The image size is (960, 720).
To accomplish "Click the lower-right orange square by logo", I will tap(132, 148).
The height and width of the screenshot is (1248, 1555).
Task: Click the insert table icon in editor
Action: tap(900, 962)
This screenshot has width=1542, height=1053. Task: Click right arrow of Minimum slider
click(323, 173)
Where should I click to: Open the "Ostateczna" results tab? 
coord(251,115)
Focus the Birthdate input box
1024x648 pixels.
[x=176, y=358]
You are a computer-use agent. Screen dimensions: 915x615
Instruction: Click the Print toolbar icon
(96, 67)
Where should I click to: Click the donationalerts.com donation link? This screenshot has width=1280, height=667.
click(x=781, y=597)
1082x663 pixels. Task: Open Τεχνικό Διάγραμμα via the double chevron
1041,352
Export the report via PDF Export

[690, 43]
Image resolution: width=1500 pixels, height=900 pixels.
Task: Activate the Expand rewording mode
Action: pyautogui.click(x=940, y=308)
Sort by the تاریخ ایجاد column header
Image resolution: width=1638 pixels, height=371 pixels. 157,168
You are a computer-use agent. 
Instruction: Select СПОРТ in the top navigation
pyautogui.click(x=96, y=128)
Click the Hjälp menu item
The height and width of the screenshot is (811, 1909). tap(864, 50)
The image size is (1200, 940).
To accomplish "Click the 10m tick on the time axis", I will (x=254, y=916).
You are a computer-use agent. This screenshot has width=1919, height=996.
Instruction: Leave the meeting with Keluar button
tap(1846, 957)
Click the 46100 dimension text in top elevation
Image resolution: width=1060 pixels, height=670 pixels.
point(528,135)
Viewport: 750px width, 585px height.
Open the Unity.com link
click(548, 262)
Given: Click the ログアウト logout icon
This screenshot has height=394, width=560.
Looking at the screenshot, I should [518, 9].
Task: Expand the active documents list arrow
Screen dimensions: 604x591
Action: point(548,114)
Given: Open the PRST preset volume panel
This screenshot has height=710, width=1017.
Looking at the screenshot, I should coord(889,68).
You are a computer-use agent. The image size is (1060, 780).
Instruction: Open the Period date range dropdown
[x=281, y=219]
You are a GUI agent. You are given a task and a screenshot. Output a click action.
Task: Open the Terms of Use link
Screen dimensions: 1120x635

────────────────────

_EXERCISE REQUIREMENTS_: Filter the entries above down to the lines that contain "size".

_SOLUTION TO THE EXERCISE_:
The image size is (960, 720).
The image size is (1200, 940).
You are a computer-use agent. The image size is (1060, 780).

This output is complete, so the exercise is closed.